Hier kannst du iCal Dateien runterladen 
https://www.schulferien.eu/downloads/ferien-im-ical-format/
Da das Textdateien sind, solltest du die auch einlesen können. Evtl vorher umwandeln

Gruss
marlob


----------



## Passion4Automation (20 Mai 2019)

In der Oscat Lib gibt es einen Baustein der heißt Calendar Calc, vielleicht kannst du dir da was abschauen und selbst programmieren.


----------



## mnuesser (21 Mai 2019)

goifalracer schrieb:


> In der Oscat Lib gibt es einen Baustein der heißt Calendar Calc, vielleicht kannst du dir da was abschauen und selbst programmieren.


Also ich hoffe du ermunterst Ihn nicht dazu eine Formel für die Ferienvergabe zu entwickeln,
die Ferien werden nämlich von der Kulturministerkonferenz der Länder bestimmt.

Der Hinweis von marlob ist da eher der Zielführende.

https://de.wikipedia.org/wiki/Schulferien


----------



## Otwin (21 Mai 2019)

Das selber rechnen nicht geht ist schon klar.
Das wäre ja auch zu einfach 

Die Sache mit iCal wäre vermutlich schon eine Lösung, aber ich hab das schon auf
Schulferien.org gefunden, bei denen ist der download allerdings nur noch mit captcha möglich.

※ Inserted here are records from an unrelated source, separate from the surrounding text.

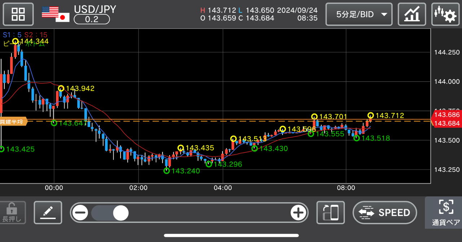Open the 5分足/BID timeframe dropdown
The image size is (462, 242).
358,14
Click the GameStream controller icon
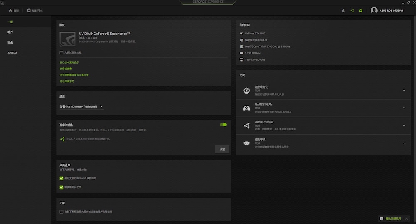 pos(246,108)
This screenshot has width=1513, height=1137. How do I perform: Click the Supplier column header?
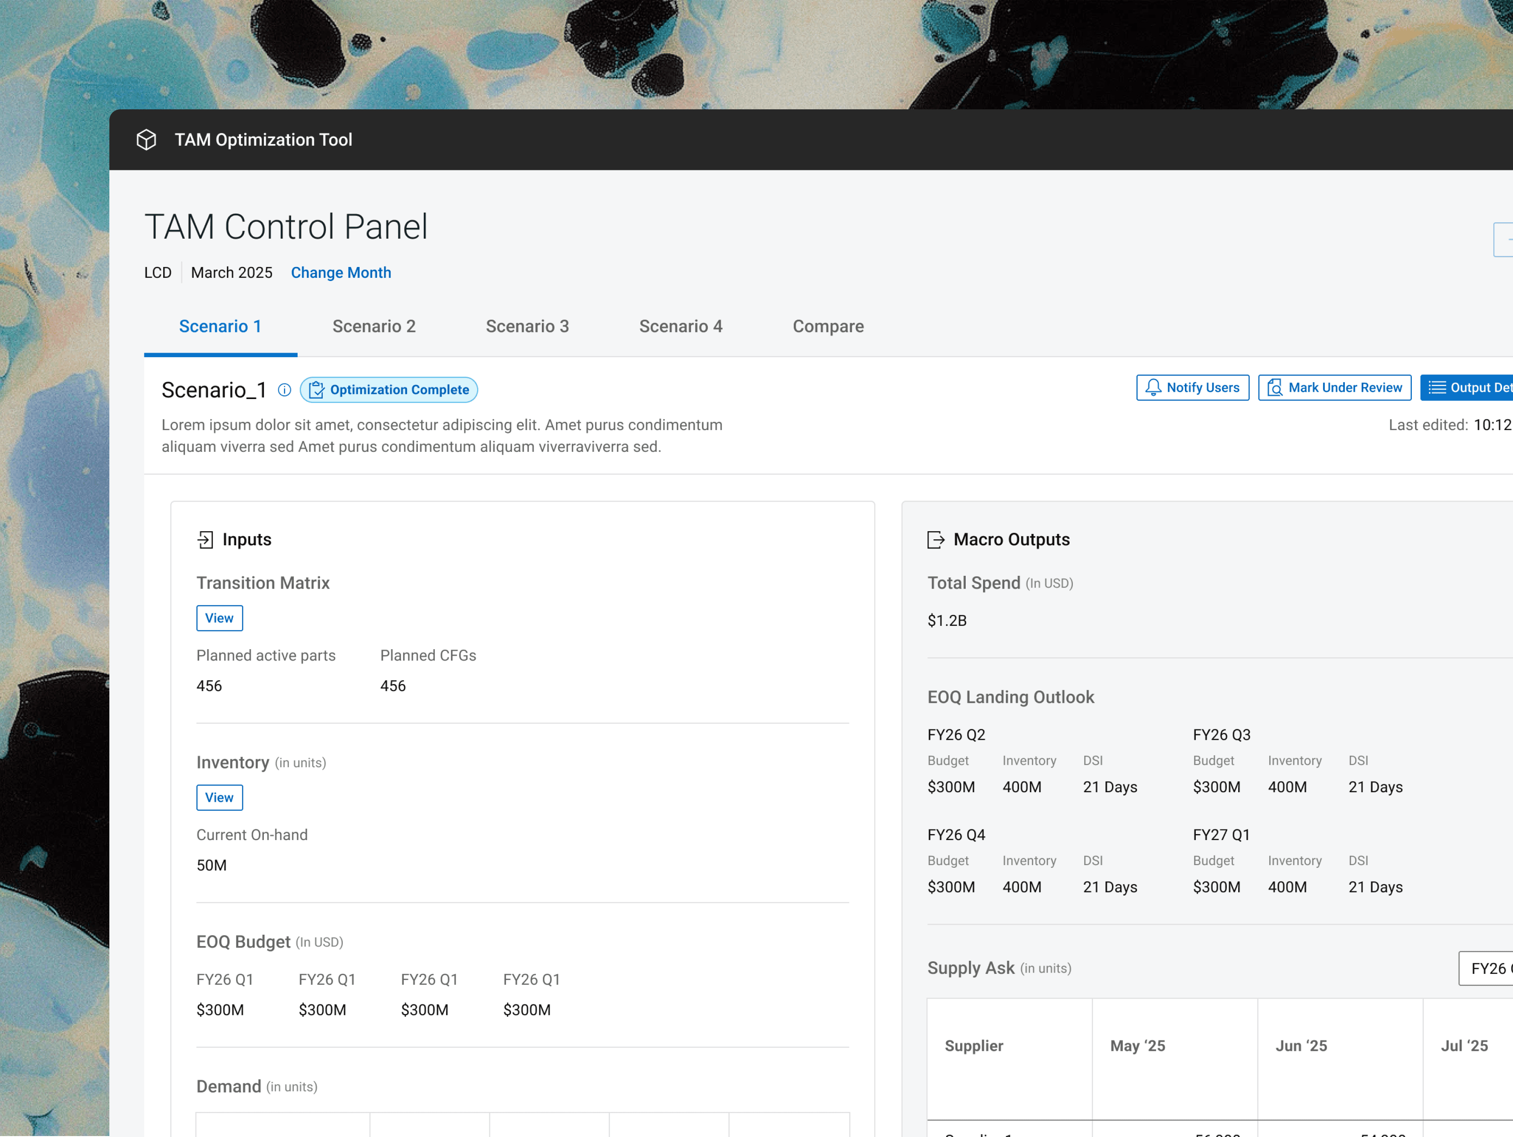973,1045
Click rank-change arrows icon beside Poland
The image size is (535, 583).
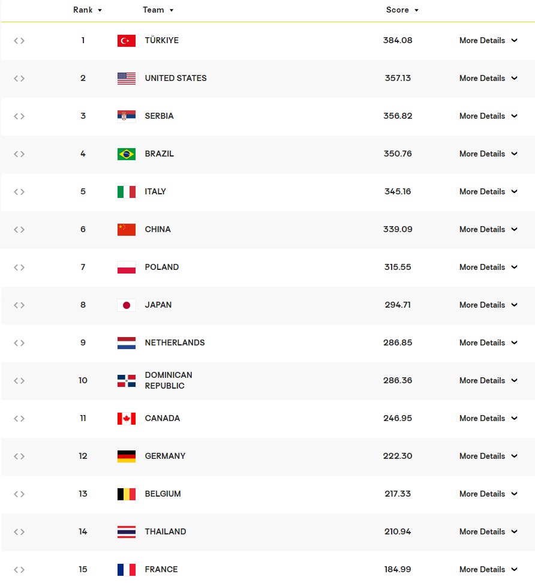pos(19,268)
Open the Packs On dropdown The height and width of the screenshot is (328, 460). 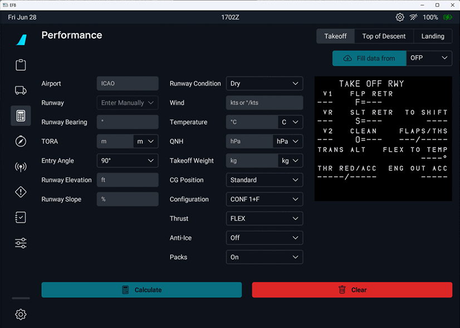265,257
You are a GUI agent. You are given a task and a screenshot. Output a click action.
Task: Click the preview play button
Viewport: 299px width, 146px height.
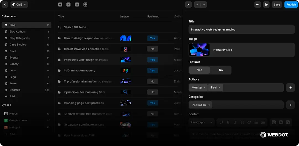tap(266, 4)
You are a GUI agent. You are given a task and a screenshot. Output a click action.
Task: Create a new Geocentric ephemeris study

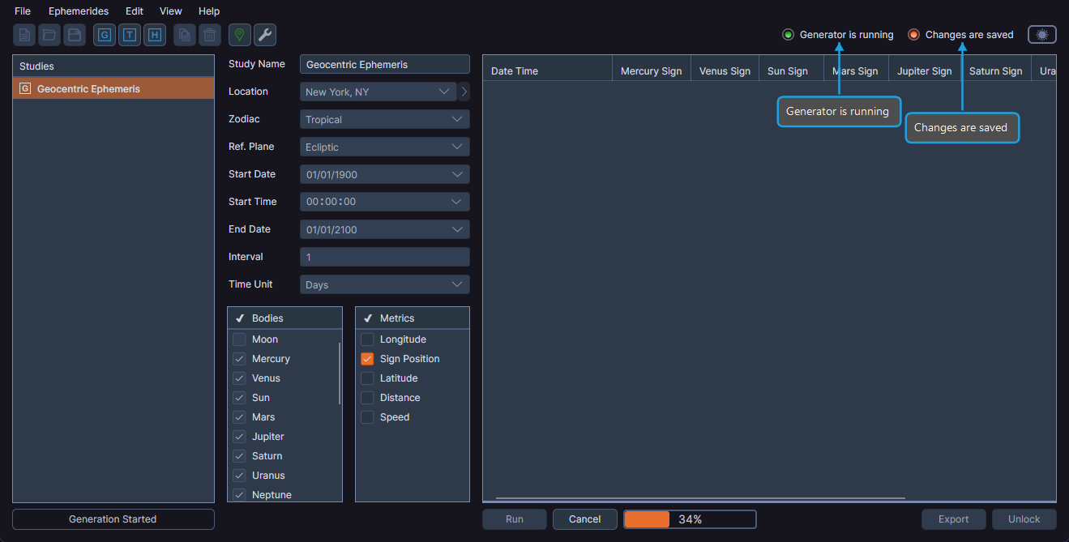[x=104, y=35]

Wäre halt ärgerlich, wenn ich mir da jetzt eine Auswertung für die iCal-Daten bastel und nächstes Jahr geht das ganze nicht mehr automatisch.

Gruß
Otwin


----------



## volker (21 Mai 2019)

dann versuche es doch mal hier.
https://www.schulferien.eu/downloads/ferien-im-ical-format/
oder hier
https://www.ferienwiki.de/exports/de
http://de-kalender.de/icalendar-schulferien

google liefert unmengen an downloadbaren links


ob das zukunftssicher ist steht auf einem anderen blatt


----------



## mnuesser (22 Mai 2019)

Zumindest die nächsten 3 Jahre hast du Ruhe, die Ferientage sind nämlich bis 2022 schon festgelegt.
Und ob es dann eine API oder noch iCal gibt ist so ne Glaubensfrage. Vieleicht ist es einfacher eine Eingabemaske zu basteln?


----------



## Otwin (22 Mai 2019)

Die Eingabemaske hab ich ja schon, aber wir sind doch hier bei der GebäudeAUTOMATISIERUNG 

Die Abfrage von https://www.schulferien.eu/downloads...m-ical-format/ läuft so weit, das zerlegen der iCal-Daten auch.
Mal sehen, wie lange es funktioniert.

Gruß
Otwin


----------